After a few months and quite a lot of letters the liaison lady said they were ready to meet. Mum was as nervous as hell, but at least the letters had allowed her to piece together something of his life. He lived in London, at Purfleet, very close to the Circus Tavern where I had played darts for years.

The meeting went well and she asked me to meet him.

‘I don’t want to, Mum,’ I said. ‘I’m forty-five and it’s a bit late for me to start meeting long lost relatives.’

But she was persistent, and I wanted to make her happy, so I agreed to meet him. He’d seen my mum for a couple of months and they were getting along fine, but before I went I needed to know the history behind my long lost brother.

Mum told me he was called Kevin, he was two years older than me and he was the result of a brief fling with an Irish boy, nobody knows who he was, who disappeared shortly after getting mum pregnant.

In those days there was no such thing as abortions on the NHS, and illegitimacy was frowned on. So, rather than go to a back-street abortionist, she gave him up for adoption. Shortly after that she began dating my dad.
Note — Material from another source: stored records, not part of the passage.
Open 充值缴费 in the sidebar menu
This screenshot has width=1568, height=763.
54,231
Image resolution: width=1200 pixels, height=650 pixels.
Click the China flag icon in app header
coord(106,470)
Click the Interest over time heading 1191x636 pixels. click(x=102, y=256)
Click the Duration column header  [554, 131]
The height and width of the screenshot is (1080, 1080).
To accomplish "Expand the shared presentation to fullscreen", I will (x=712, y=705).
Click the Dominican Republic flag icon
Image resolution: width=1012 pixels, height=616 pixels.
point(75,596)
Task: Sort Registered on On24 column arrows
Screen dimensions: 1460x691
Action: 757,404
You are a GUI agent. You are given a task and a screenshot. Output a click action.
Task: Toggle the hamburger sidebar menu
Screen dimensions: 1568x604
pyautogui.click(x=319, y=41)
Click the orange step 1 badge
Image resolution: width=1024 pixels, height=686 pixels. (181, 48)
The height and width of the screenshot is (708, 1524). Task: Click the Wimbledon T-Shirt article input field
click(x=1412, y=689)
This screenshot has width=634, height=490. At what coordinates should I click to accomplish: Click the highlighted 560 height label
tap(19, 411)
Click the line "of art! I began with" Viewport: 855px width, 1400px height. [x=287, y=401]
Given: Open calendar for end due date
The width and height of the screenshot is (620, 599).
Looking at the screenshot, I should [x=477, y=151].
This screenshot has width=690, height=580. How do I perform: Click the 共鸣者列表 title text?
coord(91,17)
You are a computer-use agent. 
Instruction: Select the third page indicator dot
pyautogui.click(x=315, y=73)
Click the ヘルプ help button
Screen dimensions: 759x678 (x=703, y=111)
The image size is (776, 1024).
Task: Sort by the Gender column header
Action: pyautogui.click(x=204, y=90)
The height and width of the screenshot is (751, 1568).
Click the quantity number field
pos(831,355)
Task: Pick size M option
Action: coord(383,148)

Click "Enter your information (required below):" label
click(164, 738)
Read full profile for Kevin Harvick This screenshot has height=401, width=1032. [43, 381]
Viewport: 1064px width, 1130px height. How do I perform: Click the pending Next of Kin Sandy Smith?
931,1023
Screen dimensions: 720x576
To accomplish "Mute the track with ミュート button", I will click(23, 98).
Kevin did well for himself and became quite a successful businessman, and when his stepmother died at the beginning of the nineties he decided he wanted to find his natural mother. He put the letter into the
agency
and over ten years later Mum got in touch. How surprised must he have been to get that call out of the blue after such a long time.

I arranged to meet Kevin at a hotel in Purfleet and took a mate with me called Michael Longsden for moral support. Mum had given me instructions to come back with a picture of Kevin and me together, so Michael could take some on his mobile phone.

I was as nervous as my mum had been but I shouldn’t have worried. When we met we got on fine. He was a lovely bloke. It was hard, though. You can’t just go back in time and be brothers in the natural sense. When we had that first meeting we just started asking each other silly questions. I wanted to know if he played darts, but he didn’t even like the game. It would’ve been funny if he had been a darts player in a local league – there would’ve been every chance we’d have met before this, and neither of us would’ve known we were related.

That first meeting was a case of catching up and there was a lot of it to do, over four decades worth. I found out he had been married and divorced but then was remarried with two kids, and obviously he knew of me through darts. What most impressed me about him was that he never mentioned the adoption and he didn’t resent what had happened at all. When I brought it up he said to me, ‘Those were the times, that’s what happened,’ and shrugged it off.